Tempting to apply that politically, but that’s not the point of this post.
One of the great things about walking about Edinburgh is that those layers of the past are everywhere around you. A new project by St Andrews University is stripping back the layers and has created a reconstruction of Edinburgh in 1544. If you like this kind of thing it’s fantastic. You can walk up the Royal Mile and through closes which are still there today, or down the steep slope of the now-disappeared West Bow to the Grassmarket. This trailer is just a taster for the app to be released in May.

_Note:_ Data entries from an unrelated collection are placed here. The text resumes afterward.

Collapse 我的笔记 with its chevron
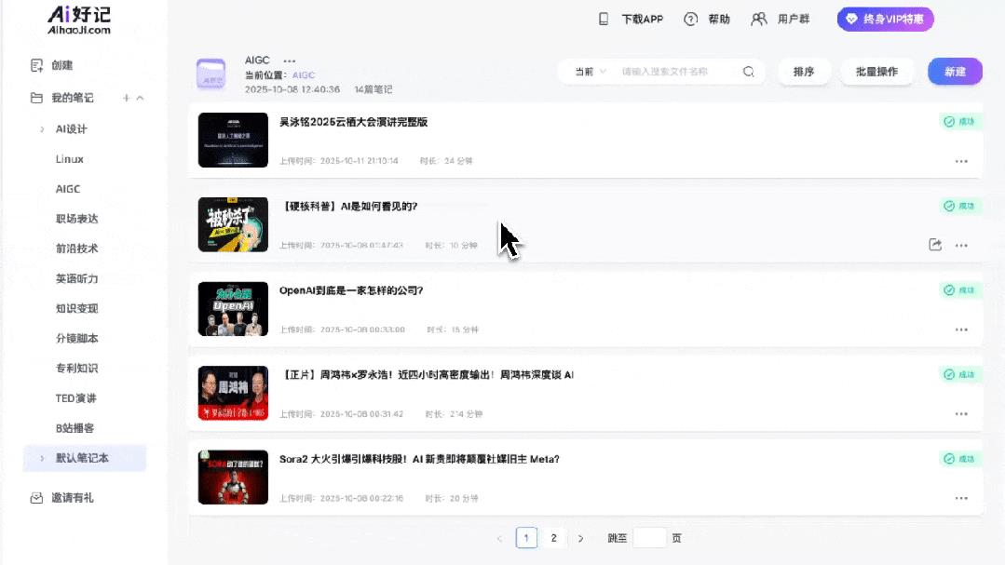The height and width of the screenshot is (565, 1005). click(x=141, y=98)
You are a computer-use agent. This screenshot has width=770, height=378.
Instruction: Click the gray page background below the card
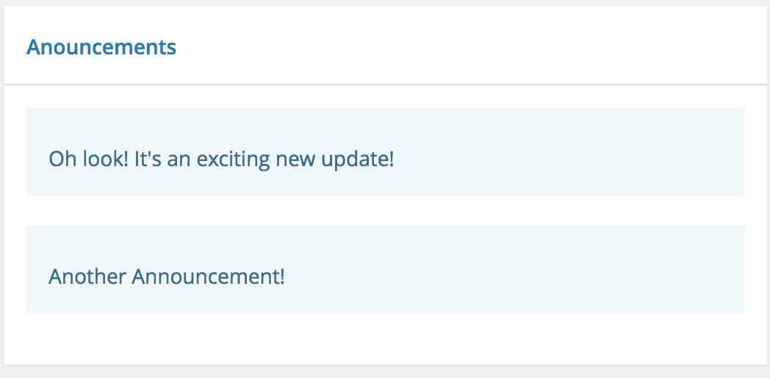coord(386,372)
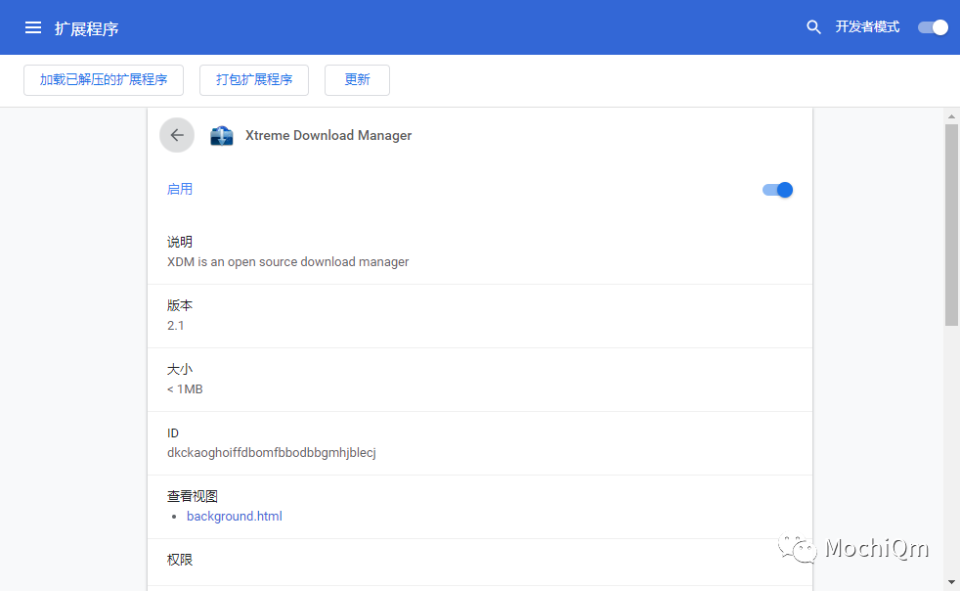Turn off the 启用 extension toggle

pyautogui.click(x=777, y=190)
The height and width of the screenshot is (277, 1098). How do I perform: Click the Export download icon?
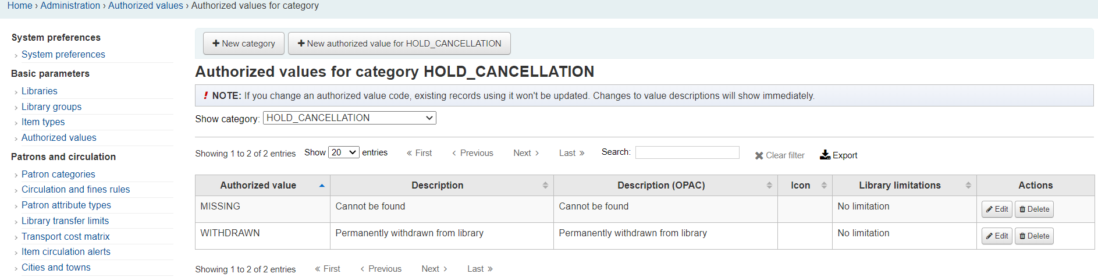[x=825, y=155]
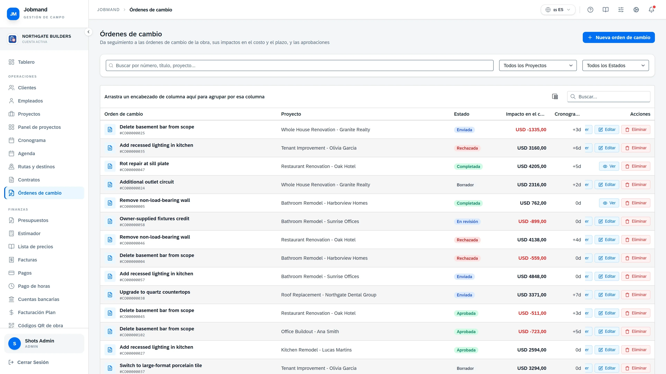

Fast forward 150 years, and Dilys Rose’s newly published novel Unspeakable conjurs up just as vivid an experience of Edinburgh’s closes, taverns and lands, this time not eerily empty but full of clamour and stink, humour, struggle and tragedy. It’s the story of Thomas Aikenhead, the last person in Britain to be executed for blasphemy. I read it with some trepidation, because when you’ve just finished your first novel you really don’t want to discover that such a superb writer is about to publish something of similar period and theme! But I really enjoyed the book, and with a deep breath can say that Sackcloth on Skin occupies its own territory. Whether that territory ever finds its way into the wider world remains to be seen…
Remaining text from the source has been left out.